There are a range of usual orders which would be sought in these applications (section 232 PLA) which include:

• Sale of the property.

• Sale by a licensed real estate agent to be agreed between the parties.

• Sale by public auction.

• Property to be sold for a reserve price to be agreed between the parties or by certified valuation.

• Proceeds to be applied in payment of commission and expenses, payment of rates and taxes, to discharge any registered encumbrances and the net balance to be divided between the parties.

Page 18: Catherine Pulverman - Wisewould Mahony

Can a co-owner oppose the sale and partition?

The caselaw recognises that the discretion may be exercised against an order for sale and partition in certain circumstances:

• The co-owner has a contractual right to occupy the property.

• An order made under section 79 of the Family Law Act in respect of the alteration of property interests is protected from challenge by the Trustee (Oliver v Malanos [2011] FCA 1354).

• The order would be inconsistent with a contractual or equitable duty binding the Trustee.

Page 19: Catherine Pulverman - Wisewould Mahony

Yeo v Brassil [2010] VSC 344

The Trustee had sought orders for the sale of the family home and the application was opposed by the bankrupt's wife. 

VCAT dismissed the Trustee’s application and he appealed.
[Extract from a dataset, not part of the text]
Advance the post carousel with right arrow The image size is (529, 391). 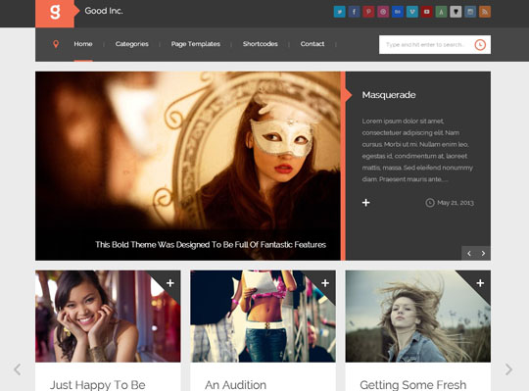point(508,369)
In allowing the appeal, Justice Judd held that section 225 of the PLA was not a jurisdictional requirement and that VCAT had erred insofar as it had decided that there was no jurisdiction because there would be no proceeds for distribution once the mortgagee had been paid. 

Furthermore, Justice Judd held that VCAT did not have an open or unfettered discretion to refuse an order. Mere hardship or unfairness was not a proper basis upon which to refuse to exercise the power.

Page 20: Catherine Pulverman - Wisewould Mahony

TIPS FOR TRUSTEES

The Application will be made pursuant to the provisions of Part IV of the Property Law Act 1958 (Vic).

The orders which are sought will be an order for sale and division of the proceeds together with any necessary orders for vacation of the property by the occupants; changing the locks at the premises; ensuring the occupants keep the premises neat and tidy and properly maintained as well as ensuring that it is kept neat and tidy when presented for inspection.

Are there any other additional orders which need to be sought, for example, accounting.

Ensure that the relevant notice of the application is made to any person holding a security interest over the property.